What this task involves :: Whenever a line in the data holds the string "legend", copy that line.

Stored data
--- START ---
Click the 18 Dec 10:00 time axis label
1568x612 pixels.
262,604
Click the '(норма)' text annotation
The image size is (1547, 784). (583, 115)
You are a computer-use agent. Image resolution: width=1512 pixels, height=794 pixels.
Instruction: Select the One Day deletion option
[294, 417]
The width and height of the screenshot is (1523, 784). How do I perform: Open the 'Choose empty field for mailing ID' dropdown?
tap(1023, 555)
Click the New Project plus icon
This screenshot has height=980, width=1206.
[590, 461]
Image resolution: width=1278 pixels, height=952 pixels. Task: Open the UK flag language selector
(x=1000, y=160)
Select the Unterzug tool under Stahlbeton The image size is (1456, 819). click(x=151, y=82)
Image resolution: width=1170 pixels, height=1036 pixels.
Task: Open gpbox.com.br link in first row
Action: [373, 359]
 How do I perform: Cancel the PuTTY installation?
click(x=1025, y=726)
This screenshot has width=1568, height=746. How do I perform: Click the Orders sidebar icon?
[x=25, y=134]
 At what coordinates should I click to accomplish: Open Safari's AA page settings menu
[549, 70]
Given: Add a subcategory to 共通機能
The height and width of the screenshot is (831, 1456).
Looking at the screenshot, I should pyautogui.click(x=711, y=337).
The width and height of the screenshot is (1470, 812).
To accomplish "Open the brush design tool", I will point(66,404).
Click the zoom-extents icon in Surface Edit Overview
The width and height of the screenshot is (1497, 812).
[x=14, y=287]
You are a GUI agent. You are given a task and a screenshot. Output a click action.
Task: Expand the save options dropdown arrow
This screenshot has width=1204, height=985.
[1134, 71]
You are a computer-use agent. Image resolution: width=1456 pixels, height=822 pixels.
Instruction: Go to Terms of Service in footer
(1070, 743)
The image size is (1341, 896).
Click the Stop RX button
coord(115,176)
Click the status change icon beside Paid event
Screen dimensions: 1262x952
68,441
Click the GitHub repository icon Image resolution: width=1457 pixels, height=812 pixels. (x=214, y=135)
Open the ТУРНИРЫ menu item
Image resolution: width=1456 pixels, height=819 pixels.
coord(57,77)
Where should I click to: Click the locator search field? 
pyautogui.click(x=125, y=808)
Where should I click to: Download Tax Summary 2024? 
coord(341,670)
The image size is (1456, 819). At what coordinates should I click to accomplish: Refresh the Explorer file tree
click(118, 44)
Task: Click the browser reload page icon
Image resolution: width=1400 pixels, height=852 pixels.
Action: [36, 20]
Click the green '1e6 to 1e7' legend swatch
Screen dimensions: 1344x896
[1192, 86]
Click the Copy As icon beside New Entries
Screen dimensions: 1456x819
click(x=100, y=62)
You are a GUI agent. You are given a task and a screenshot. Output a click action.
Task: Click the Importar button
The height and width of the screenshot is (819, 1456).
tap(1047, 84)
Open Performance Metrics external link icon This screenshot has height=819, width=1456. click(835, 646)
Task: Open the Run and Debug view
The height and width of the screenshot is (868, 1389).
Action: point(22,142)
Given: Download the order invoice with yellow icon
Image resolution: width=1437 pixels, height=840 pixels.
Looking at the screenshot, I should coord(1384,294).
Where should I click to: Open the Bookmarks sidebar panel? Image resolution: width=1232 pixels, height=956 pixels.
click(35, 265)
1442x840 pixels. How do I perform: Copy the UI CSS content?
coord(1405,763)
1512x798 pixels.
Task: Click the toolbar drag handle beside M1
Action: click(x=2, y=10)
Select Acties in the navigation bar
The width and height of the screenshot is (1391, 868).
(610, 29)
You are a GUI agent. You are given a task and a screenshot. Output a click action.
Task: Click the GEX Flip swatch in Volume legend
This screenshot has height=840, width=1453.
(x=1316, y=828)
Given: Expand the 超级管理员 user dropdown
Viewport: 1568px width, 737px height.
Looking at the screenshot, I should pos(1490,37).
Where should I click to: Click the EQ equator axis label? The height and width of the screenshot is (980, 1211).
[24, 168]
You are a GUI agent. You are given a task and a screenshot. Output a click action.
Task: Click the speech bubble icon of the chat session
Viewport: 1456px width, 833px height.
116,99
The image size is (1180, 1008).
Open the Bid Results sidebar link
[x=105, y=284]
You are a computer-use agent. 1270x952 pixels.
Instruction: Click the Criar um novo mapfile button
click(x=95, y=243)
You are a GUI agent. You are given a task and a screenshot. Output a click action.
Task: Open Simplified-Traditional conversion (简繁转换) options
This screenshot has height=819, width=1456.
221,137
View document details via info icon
--- END ---
Exercise result ::
Click the green '1e6 to 1e7' legend swatch
Task: Click the GEX Flip swatch in Volume legend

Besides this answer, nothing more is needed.